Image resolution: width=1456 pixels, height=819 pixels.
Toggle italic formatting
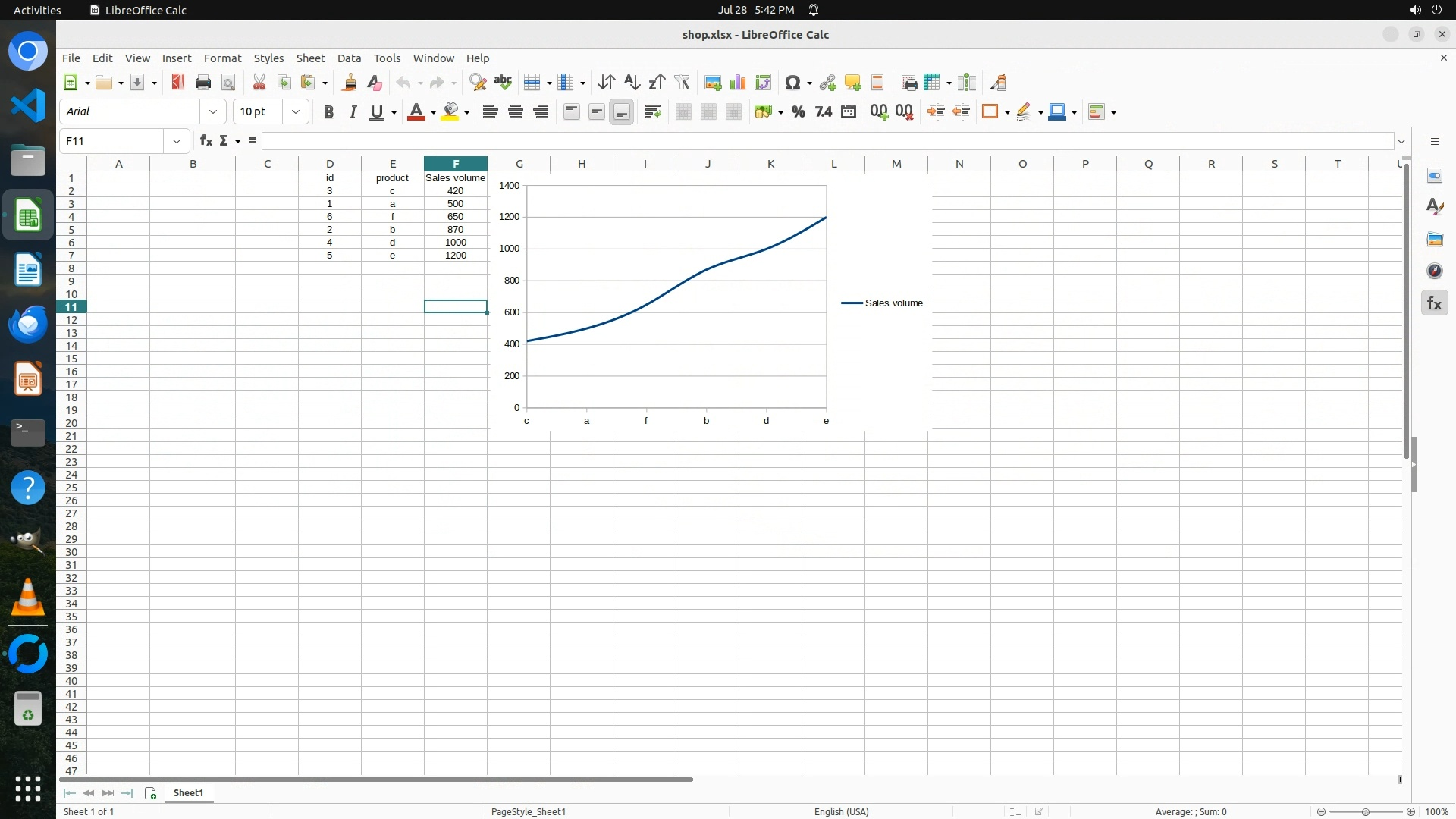pyautogui.click(x=353, y=112)
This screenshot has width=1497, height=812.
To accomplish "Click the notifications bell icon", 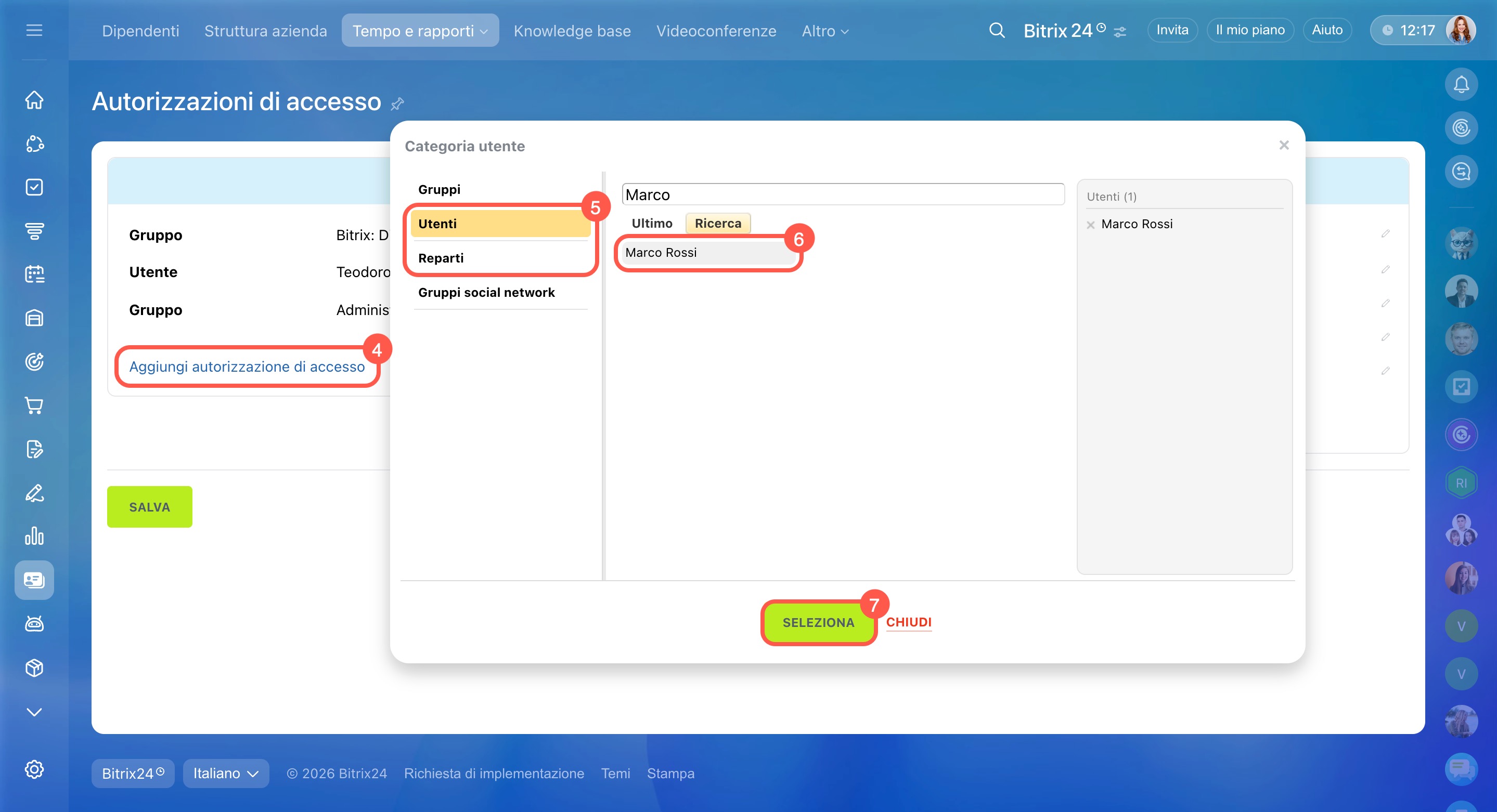I will [1461, 85].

### WORK INSTRUCTION
Once the lines holding the word "width" in the material above are counted, report that number by itself.

### EXERCISE ANSWER
2